During the great boom, developers began building islands in Biscayne Bay and connecting them with a series of bridges called the “Venetian Causeway,” says historian Seth Bramson, author of “33154: The Story of Bal Harbour, Bay Harbor Islands, Indian Creek Village and Surfside”
More:Amazon founder billionaire Jeff Bezos announces he's leaving Seattle, moving to Miami, Florida
Work also had begun north of the Venetian Causeway by the Shoreland Co. to build one of the largest manmade islands out of a mangrove swamp, a 600-acre project then tentatively called the Miami Shores Island.
“They felt that they could do very well making money with a recreation island, which they would call Miami Shores Island,” says Bramson, a professor at Barry University in Miami. “They would have tennis courts.
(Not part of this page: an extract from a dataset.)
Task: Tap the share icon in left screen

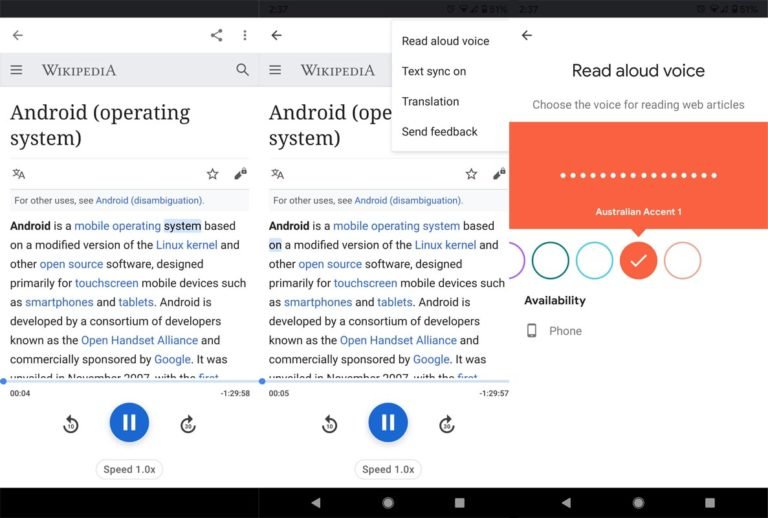Action: [x=216, y=35]
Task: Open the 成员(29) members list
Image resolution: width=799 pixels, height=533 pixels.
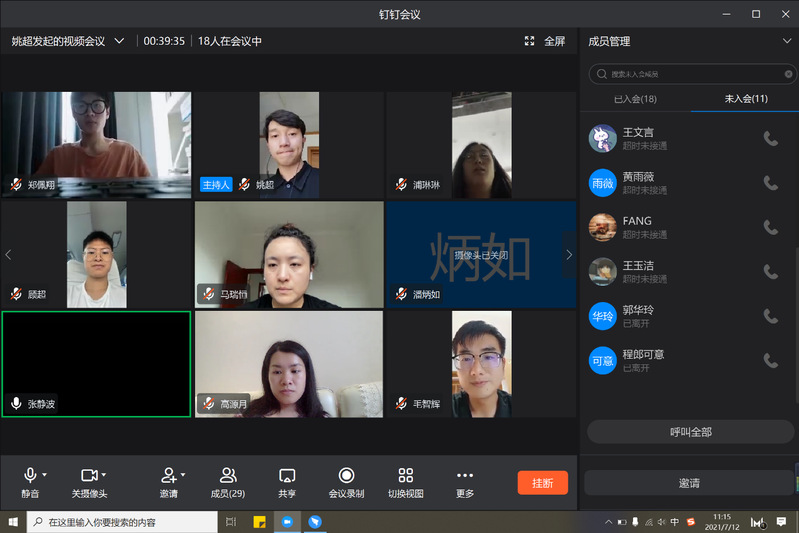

They would have golf, they would have recreation that people would pay and so they would make money.”
However, a year into the project, the Great Miami Hurricane of 1926 sent the Shoreland Co. into bankruptcy.
By then, close to 300 acres of the swamp had been developed into a barrier island. In 1928, a group of Midwestern millionaires bought the island from the government and the following year, a golf course and a red-tiled Mediterranean-style club opened. A two-lane bridge connected the island by road through the Town of Surfside.
Though the country was going through the Great Depression, several wealthy Americans built mansions near the clubhouse, says Bramson.
In 1939, getting wind of the fact that the Town of Surfside was discussing the possibility of annexing the island at its council meetings, the island’s residents took advantage of a now-defunct state law, which permitted any group of 25 or more people living relatively contiguously to form a municipality, according to Bramson.
The island was incorporated as Indian Village Creek on May 19, 1939.
The village, which has about 85 residents, now operates under a mayor-council form of government and has its own police department.
“It is a beautifully kept place, the homes, the public streets, everything is picture perfect. And that's what they want. That's what they're entitled to,” says Bramson, who’s visited the island a few times. His late wife, a baker, had clients on the island.
Bezos owns two homes on the island: one that he bought in October for $79 million and a neighboring estate for $68 million, according to Bloomberg News.
Other A-list celebrities living in the so-called "Billionaire Bunker" are NFL legend Tom Brady, singer Julio Iglesias, investor Carl Icahn, Ivanka Trump and Jared Kushner.
The privately owned, exclusive residential enclave includes 41 platted waterfront residential home sites (which are owned by 36 property owners with 29 estate homes as of Dec. 31, 2017), according to the village website.
“It appeals to people who want complete privacy because even the road leading to the island is completely private,” says Lourdes Alatreste, a real estate agent in Miami who specializes in luxury properties.